"""

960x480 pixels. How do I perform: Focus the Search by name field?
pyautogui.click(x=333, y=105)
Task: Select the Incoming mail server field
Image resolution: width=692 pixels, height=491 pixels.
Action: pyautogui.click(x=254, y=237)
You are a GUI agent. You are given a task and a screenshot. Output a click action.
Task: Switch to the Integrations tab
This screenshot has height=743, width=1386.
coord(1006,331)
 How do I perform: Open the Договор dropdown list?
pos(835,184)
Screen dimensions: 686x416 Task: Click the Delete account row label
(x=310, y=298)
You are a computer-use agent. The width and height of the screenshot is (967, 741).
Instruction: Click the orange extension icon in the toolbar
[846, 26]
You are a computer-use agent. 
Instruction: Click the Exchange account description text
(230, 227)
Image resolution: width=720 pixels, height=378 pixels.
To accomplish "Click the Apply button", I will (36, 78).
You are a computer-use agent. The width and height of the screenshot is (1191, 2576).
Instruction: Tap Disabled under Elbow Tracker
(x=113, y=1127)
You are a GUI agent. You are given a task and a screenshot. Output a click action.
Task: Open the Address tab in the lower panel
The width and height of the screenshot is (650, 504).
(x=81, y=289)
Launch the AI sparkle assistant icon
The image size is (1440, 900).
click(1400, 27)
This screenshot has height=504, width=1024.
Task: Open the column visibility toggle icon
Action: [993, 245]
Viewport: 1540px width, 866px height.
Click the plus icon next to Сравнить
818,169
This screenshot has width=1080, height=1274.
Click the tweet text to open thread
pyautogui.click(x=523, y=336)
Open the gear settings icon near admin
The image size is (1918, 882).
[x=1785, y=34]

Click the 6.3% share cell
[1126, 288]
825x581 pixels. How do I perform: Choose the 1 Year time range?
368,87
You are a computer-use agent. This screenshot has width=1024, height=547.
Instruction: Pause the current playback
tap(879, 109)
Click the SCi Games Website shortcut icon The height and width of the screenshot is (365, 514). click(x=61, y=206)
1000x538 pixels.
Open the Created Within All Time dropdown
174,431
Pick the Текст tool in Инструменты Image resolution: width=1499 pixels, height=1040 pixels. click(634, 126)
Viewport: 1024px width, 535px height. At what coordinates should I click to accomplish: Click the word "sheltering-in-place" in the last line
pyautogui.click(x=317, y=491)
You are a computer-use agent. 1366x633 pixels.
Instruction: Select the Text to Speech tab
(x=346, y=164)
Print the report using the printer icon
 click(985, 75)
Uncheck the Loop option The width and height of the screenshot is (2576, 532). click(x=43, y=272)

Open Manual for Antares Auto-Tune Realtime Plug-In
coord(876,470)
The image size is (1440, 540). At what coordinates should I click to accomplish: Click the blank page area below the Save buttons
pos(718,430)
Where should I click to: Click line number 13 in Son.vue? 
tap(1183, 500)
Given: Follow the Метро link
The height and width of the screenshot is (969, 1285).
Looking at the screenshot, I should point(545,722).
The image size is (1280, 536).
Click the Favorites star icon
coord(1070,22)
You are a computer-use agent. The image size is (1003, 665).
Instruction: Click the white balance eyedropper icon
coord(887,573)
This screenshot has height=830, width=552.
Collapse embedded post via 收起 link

"""

• Exercise directions:
Search the lines above for the string "link" and copy each line that has it.

• Output for this exercise:
Given: Follow the Метро link
Collapse embedded post via 收起 link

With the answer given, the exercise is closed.